/---

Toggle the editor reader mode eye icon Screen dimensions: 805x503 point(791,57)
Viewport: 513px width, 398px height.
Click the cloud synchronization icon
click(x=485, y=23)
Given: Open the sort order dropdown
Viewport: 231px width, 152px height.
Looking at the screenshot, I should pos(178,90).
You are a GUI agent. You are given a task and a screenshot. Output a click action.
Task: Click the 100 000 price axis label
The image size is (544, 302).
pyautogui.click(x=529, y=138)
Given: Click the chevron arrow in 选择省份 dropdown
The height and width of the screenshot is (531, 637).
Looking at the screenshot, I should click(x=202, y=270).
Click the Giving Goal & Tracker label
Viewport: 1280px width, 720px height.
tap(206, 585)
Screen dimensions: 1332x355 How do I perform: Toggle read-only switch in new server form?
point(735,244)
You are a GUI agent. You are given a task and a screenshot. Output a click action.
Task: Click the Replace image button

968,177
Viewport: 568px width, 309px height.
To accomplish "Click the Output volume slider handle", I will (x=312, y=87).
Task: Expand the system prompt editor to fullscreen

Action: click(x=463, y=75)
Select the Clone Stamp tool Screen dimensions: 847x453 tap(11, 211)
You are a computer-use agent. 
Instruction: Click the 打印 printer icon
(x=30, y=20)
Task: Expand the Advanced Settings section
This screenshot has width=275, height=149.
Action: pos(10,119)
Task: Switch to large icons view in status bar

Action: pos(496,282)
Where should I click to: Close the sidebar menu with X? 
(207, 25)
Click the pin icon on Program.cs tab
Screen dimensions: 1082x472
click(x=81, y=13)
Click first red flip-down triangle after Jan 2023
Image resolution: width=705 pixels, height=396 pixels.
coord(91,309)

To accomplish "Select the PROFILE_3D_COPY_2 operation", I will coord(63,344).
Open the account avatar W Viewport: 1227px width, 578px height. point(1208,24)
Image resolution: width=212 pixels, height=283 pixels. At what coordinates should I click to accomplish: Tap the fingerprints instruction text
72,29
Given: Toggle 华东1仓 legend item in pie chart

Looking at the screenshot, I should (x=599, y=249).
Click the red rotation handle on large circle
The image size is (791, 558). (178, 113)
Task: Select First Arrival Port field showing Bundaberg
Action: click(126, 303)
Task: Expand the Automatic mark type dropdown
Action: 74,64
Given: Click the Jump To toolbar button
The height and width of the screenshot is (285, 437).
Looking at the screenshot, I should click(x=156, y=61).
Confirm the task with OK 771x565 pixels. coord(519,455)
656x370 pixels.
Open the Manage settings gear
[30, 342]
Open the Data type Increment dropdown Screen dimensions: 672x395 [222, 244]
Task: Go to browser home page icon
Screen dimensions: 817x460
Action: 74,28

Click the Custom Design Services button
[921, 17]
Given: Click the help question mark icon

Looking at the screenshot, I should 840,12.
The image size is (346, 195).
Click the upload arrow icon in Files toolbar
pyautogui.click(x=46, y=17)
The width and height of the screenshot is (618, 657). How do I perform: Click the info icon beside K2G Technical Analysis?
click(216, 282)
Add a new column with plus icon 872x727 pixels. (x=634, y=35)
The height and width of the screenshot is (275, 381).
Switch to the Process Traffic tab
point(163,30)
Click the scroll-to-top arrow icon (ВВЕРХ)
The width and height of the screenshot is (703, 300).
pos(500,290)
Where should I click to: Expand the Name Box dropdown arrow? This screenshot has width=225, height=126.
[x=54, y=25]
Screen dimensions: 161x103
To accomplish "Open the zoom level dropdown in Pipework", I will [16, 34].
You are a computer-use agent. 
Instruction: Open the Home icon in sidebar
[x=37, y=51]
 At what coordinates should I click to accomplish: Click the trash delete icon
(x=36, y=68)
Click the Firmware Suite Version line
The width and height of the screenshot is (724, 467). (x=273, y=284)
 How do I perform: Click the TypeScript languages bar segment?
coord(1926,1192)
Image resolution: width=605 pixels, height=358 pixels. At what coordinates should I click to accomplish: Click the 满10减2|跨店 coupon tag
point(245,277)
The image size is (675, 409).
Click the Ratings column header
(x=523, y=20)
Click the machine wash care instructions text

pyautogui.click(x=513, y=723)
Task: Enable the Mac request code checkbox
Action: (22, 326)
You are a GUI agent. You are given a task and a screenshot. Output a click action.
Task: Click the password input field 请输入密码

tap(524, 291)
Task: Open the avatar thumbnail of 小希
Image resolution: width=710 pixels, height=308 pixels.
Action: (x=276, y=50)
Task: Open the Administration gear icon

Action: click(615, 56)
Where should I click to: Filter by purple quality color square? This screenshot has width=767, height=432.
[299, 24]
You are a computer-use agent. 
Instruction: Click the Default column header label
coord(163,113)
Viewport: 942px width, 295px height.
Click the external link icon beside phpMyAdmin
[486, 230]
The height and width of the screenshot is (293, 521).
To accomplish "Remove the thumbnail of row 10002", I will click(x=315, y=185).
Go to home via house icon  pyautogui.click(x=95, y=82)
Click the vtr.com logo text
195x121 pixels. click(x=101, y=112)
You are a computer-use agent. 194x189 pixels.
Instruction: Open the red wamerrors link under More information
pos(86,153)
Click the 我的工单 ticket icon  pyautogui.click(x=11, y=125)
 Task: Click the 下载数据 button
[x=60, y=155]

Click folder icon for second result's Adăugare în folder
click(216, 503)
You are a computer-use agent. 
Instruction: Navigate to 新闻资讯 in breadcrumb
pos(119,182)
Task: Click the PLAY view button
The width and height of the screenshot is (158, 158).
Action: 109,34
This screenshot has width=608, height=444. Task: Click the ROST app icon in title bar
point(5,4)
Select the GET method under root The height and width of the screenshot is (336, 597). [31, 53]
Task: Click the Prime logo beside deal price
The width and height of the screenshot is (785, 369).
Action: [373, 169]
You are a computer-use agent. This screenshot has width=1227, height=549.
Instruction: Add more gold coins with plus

\---

* **OBJECTIVE**
Please copy every one of the items above, line for line and without any changes.

* **RESULT FOR THIS TASK**
Toggle the editor reader mode eye icon Screen dimensions: 805x503 point(791,57)
Viewport: 513px width, 398px height.
Click the cloud synchronization icon
click(x=485, y=23)
Given: Open the sort order dropdown
Viewport: 231px width, 152px height.
Looking at the screenshot, I should pos(178,90).
You are a GUI agent. You are given a task and a screenshot. Output a click action.
Task: Click the 100 000 price axis label
The image size is (544, 302).
pyautogui.click(x=529, y=138)
Given: Click the chevron arrow in 选择省份 dropdown
The height and width of the screenshot is (531, 637).
Looking at the screenshot, I should click(x=202, y=270).
Click the Giving Goal & Tracker label
Viewport: 1280px width, 720px height.
tap(206, 585)
Screen dimensions: 1332x355 How do I perform: Toggle read-only switch in new server form?
point(735,244)
You are a GUI agent. You are given a task and a screenshot. Output a click action.
Task: Click the Replace image button

968,177
Viewport: 568px width, 309px height.
To accomplish "Click the Output volume slider handle", I will (x=312, y=87).
Task: Expand the system prompt editor to fullscreen

Action: click(x=463, y=75)
Select the Clone Stamp tool Screen dimensions: 847x453 tap(11, 211)
You are a computer-use agent. 
Instruction: Click the 打印 printer icon
(x=30, y=20)
Task: Expand the Advanced Settings section
This screenshot has width=275, height=149.
Action: pos(10,119)
Task: Switch to large icons view in status bar

Action: pos(496,282)
Where should I click to: Close the sidebar menu with X? 
(207, 25)
Click the pin icon on Program.cs tab
Screen dimensions: 1082x472
click(x=81, y=13)
Click first red flip-down triangle after Jan 2023
Image resolution: width=705 pixels, height=396 pixels.
coord(91,309)

To accomplish "Select the PROFILE_3D_COPY_2 operation", I will coord(63,344).
Open the account avatar W Viewport: 1227px width, 578px height. point(1208,24)
Image resolution: width=212 pixels, height=283 pixels. At what coordinates should I click to accomplish: Tap the fingerprints instruction text
72,29
Given: Toggle 华东1仓 legend item in pie chart

Looking at the screenshot, I should (x=599, y=249).
Click the red rotation handle on large circle
The image size is (791, 558). (178, 113)
Task: Select First Arrival Port field showing Bundaberg
Action: click(126, 303)
Task: Expand the Automatic mark type dropdown
Action: 74,64
Given: Click the Jump To toolbar button
The height and width of the screenshot is (285, 437).
Looking at the screenshot, I should click(x=156, y=61).
Confirm the task with OK 771x565 pixels. coord(519,455)
656x370 pixels.
Open the Manage settings gear
[30, 342]
Open the Data type Increment dropdown Screen dimensions: 672x395 [222, 244]
Task: Go to browser home page icon
Screen dimensions: 817x460
Action: 74,28

Click the Custom Design Services button
[921, 17]
Given: Click the help question mark icon

Looking at the screenshot, I should 840,12.
The image size is (346, 195).
Click the upload arrow icon in Files toolbar
pyautogui.click(x=46, y=17)
The width and height of the screenshot is (618, 657). How do I perform: Click the info icon beside K2G Technical Analysis?
click(216, 282)
Add a new column with plus icon 872x727 pixels. (x=634, y=35)
The height and width of the screenshot is (275, 381).
Switch to the Process Traffic tab
point(163,30)
Click the scroll-to-top arrow icon (ВВЕРХ)
The width and height of the screenshot is (703, 300).
pos(500,290)
Where should I click to: Expand the Name Box dropdown arrow? This screenshot has width=225, height=126.
[x=54, y=25]
Screen dimensions: 161x103
To accomplish "Open the zoom level dropdown in Pipework", I will [16, 34].
You are a computer-use agent. 
Instruction: Open the Home icon in sidebar
[x=37, y=51]
 At what coordinates should I click to accomplish: Click the trash delete icon
(x=36, y=68)
Click the Firmware Suite Version line
The width and height of the screenshot is (724, 467). (x=273, y=284)
 How do I perform: Click the TypeScript languages bar segment?
coord(1926,1192)
Image resolution: width=605 pixels, height=358 pixels. At what coordinates should I click to accomplish: Click the 满10减2|跨店 coupon tag
point(245,277)
The image size is (675, 409).
Click the Ratings column header
(x=523, y=20)
Click the machine wash care instructions text

pyautogui.click(x=513, y=723)
Task: Enable the Mac request code checkbox
Action: (22, 326)
You are a GUI agent. You are given a task and a screenshot. Output a click action.
Task: Click the password input field 请输入密码

tap(524, 291)
Task: Open the avatar thumbnail of 小希
Image resolution: width=710 pixels, height=308 pixels.
Action: (x=276, y=50)
Task: Open the Administration gear icon

Action: click(615, 56)
Where should I click to: Filter by purple quality color square? This screenshot has width=767, height=432.
[299, 24]
You are a computer-use agent. 
Instruction: Click the Default column header label
coord(163,113)
Viewport: 942px width, 295px height.
Click the external link icon beside phpMyAdmin
[486, 230]
The height and width of the screenshot is (293, 521).
To accomplish "Remove the thumbnail of row 10002", I will click(x=315, y=185).
Go to home via house icon  pyautogui.click(x=95, y=82)
Click the vtr.com logo text
195x121 pixels. click(x=101, y=112)
You are a computer-use agent. 194x189 pixels.
Instruction: Open the red wamerrors link under More information
pos(86,153)
Click the 我的工单 ticket icon  pyautogui.click(x=11, y=125)
 Task: Click the 下载数据 button
[x=60, y=155]

Click folder icon for second result's Adăugare în folder
click(216, 503)
You are a computer-use agent. 
Instruction: Navigate to 新闻资讯 in breadcrumb
pos(119,182)
Task: Click the PLAY view button
The width and height of the screenshot is (158, 158).
Action: 109,34
This screenshot has width=608, height=444. Task: Click the ROST app icon in title bar
point(5,4)
Select the GET method under root The height and width of the screenshot is (336, 597). [31, 53]
Task: Click the Prime logo beside deal price
The width and height of the screenshot is (785, 369).
Action: [373, 169]
You are a computer-use agent. This screenshot has width=1227, height=549.
Instruction: Add more gold coins with plus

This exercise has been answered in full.